In vitro activity: Pamapimod inhibited p38α and p38β enzymatic activity, with IC50 values of 14 and 480 nM, respectively. There was no activity against p38δ or p38γ isoforms. When profiled across 350 kinases, pamapimod bound only to four kinases in addition to p38. Cellular potency was assessed using phosphorylation of heat shock protein-27 and c-Jun as selective readouts for p38 and c-Jun NH2-terminal kinase (JNK), respectively. Pamapimod inhibited p38 (IC50, 0.06 μM), but inhibition of JNK was not detected.Pamapimod also inhibited lipopolysaccharide (LPS)-stimulated tumor necrosis factor (TNF) α production by monocytes, interleukin (IL)-1β production in human whole blood, and spontaneous TNFα production by synovial explants from RA patients. LPS- and TNFα-stimulated production of TNFα and IL-6 in rodents also was inhibited by pamapimod.

Kinase Assay: Pamapimod is a novel p38 mitogen-activated protein kinase inhibitor.
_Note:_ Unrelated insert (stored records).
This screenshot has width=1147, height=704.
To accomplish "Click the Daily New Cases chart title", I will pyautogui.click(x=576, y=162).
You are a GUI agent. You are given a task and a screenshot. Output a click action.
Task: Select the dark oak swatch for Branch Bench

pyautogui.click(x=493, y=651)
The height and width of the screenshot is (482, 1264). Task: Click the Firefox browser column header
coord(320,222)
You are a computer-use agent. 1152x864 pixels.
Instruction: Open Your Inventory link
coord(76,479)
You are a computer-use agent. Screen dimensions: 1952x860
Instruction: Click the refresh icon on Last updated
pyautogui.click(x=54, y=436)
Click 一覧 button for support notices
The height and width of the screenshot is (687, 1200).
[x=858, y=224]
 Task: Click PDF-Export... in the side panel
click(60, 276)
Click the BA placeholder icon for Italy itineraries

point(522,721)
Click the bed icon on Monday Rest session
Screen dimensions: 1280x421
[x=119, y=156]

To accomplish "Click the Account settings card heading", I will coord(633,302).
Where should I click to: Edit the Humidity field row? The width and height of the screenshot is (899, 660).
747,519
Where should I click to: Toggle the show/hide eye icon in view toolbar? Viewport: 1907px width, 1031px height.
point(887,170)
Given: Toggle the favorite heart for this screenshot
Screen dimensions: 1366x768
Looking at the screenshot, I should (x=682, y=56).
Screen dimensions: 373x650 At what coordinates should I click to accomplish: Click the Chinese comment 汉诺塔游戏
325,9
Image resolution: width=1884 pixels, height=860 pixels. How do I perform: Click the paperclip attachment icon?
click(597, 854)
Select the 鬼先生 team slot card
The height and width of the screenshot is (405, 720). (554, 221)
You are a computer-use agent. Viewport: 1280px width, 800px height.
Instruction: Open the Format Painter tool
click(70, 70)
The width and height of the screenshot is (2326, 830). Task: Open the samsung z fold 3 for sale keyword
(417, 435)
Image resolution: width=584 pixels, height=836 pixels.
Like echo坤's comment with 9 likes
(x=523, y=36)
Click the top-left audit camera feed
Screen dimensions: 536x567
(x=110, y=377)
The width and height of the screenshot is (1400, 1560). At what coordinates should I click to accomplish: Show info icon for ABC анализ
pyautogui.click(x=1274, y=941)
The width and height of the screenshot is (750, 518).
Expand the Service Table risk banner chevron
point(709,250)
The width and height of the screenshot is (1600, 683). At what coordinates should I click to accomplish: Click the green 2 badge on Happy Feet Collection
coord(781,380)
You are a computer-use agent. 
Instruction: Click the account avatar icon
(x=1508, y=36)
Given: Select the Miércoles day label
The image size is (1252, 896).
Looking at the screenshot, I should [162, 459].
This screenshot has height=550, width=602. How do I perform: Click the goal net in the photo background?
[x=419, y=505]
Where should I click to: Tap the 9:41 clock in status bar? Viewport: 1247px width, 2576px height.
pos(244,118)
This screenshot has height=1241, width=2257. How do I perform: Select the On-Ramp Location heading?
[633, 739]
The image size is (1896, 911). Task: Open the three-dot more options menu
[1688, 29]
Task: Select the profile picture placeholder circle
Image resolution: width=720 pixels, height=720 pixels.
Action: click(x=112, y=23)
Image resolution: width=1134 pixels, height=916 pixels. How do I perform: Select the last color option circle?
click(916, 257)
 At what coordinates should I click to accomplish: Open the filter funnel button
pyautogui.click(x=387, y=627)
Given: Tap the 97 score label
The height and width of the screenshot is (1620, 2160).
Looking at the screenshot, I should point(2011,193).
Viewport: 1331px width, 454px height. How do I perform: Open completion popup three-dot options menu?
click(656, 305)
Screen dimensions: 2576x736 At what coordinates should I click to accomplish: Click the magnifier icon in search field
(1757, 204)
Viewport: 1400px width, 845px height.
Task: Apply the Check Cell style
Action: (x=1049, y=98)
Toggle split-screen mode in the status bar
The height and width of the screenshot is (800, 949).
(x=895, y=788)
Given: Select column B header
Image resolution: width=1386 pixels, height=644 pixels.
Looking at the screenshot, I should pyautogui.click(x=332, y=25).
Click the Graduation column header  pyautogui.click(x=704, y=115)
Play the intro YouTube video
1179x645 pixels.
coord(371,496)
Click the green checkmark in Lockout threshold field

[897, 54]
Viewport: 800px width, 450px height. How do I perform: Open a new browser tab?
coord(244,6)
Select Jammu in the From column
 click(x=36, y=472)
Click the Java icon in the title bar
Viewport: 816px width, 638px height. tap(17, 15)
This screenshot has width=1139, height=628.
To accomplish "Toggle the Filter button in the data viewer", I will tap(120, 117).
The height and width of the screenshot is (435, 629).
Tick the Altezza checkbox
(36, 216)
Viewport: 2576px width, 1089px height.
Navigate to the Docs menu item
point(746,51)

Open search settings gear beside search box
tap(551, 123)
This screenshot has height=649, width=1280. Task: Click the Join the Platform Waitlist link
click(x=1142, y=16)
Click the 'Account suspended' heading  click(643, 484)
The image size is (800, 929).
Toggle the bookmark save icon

Pamapimod inhibited p38α and p38β enzymatic activity, with IC50 values of 14 and 480 nM, respectively. Pamapimod is p38 inhibitor with IC50 of 0.06μM in THP-1 cell. IC50: 14 and 480 nM (p38α and p38β enzymatic activity, respectively.) IC50:0.06μM (THP-1 cell).

Cell Assay: THP-1 cells, growing in log phase, were collected by centrifugation and resuspended in RPMI 1640 containing 5.5×10-5 M 2-mercaptoethanol and 10% fetal bovine serum to a final cell concentration of 2.5×106 cells/ml. Dilutions of pamapimod were predispensed in 25 μl aliquots (before addition of cells) into round-bottom 96-well plates. The starting concentration was 100 μM in 5% dimethyl sulfoxide, and six half-log serial dilutions were made. After the addition of 200 μl of cell suspension and 25 μl of 5 μg/ml LPS in medium, the final dimethyl sulfoxide concentration was 0.5%. Compounds were diluted an additional 10-fold, and the final LPS concentration was 500 ng/ml. The cell suspensions and compound dilutions were combined and incubated for 30 min at 37°C in a 5% CO2 humidified atmosphere, before the addition of LPS (or medium for non-LPS control samples). After the addition of LPS, plates were incubated for 2 h, followed by centrifugation to pellet cells. Cell supernatants were stored at 4°C until analysis for TNF-α content. TNF-α levels were determined by ELISA. Cytokine concentrations were determined.